Communicates only when genuinely necessary
Most agents lack judgment not because of model capability, but because of identity clarity.
We write prompts like job descriptions:
“You write code following best practices”
“Use appropriate tools”
“Ask if you need clarification”
When you hire a senior engineer, you don’t say “write code following best practices.” You say:
“You’re a Staff Rails Engineer with 20 years experience.

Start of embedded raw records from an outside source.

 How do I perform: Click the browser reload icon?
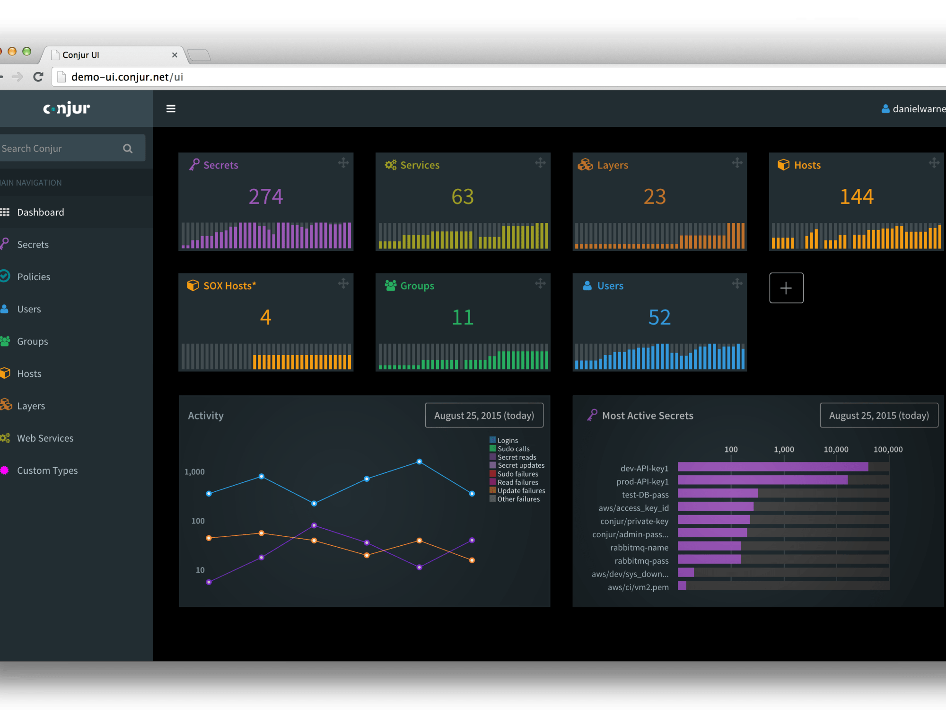[x=38, y=77]
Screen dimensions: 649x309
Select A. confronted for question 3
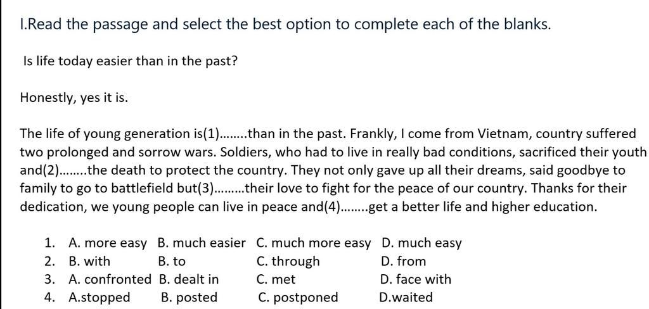coord(110,279)
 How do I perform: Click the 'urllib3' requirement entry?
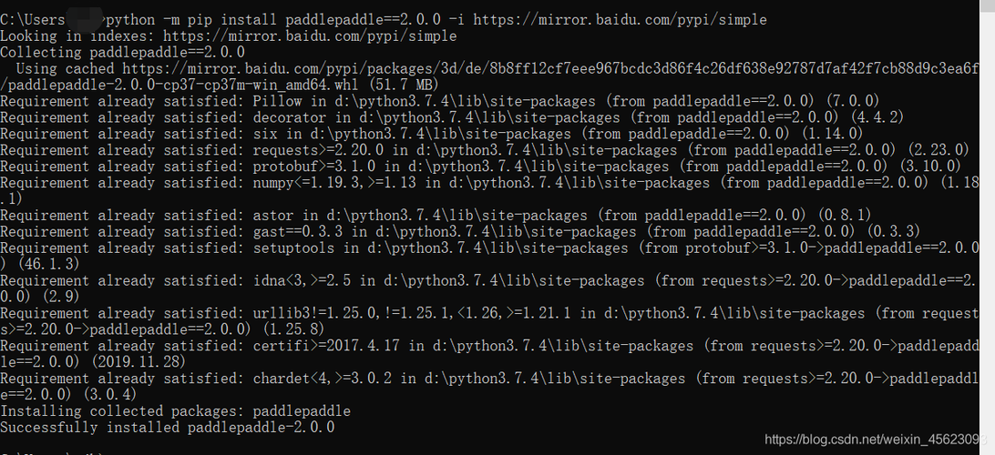282,314
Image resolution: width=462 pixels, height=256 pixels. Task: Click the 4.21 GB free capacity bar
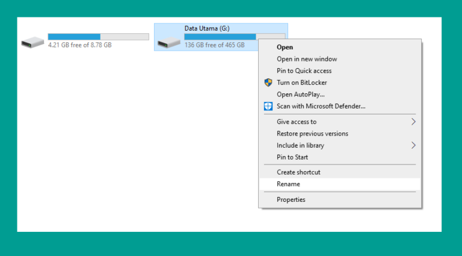(99, 37)
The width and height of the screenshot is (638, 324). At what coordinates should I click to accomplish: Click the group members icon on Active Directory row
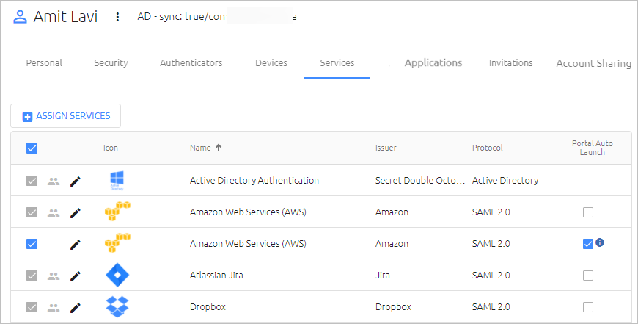(54, 181)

You follow the Rails way—convention over configuration. When you see a routing question, you know RESTful patterns. When you see database work, you prevent N+1 queries by reflex. You don’t ask permission to apply what you know.”
Same principle applies to AI agents. Give them identity, not just instructions.
The Judgment Gap
Most agents ask too many questions or violate too many boundaries because:
No clear identity: Generic role (”helpful assistant”), no expertise level, no guiding philosophy. Agent doesn’t know what “senior judgment” looks like in this domain.
Vague boundaries: “Use tools as needed” or “Follow the plan” without explicit ALLOWED/FORBIDDEN lists. Agent either over-asks (safe) or over-reaches (fast but dangerous).
Unclear authority: What’s fixed vs flexible? What can agent decide vs must respect? When requirements vs when implementation details? Agent either changes things it shouldn’t (scope creep) or asks about things it should decide (implementation details).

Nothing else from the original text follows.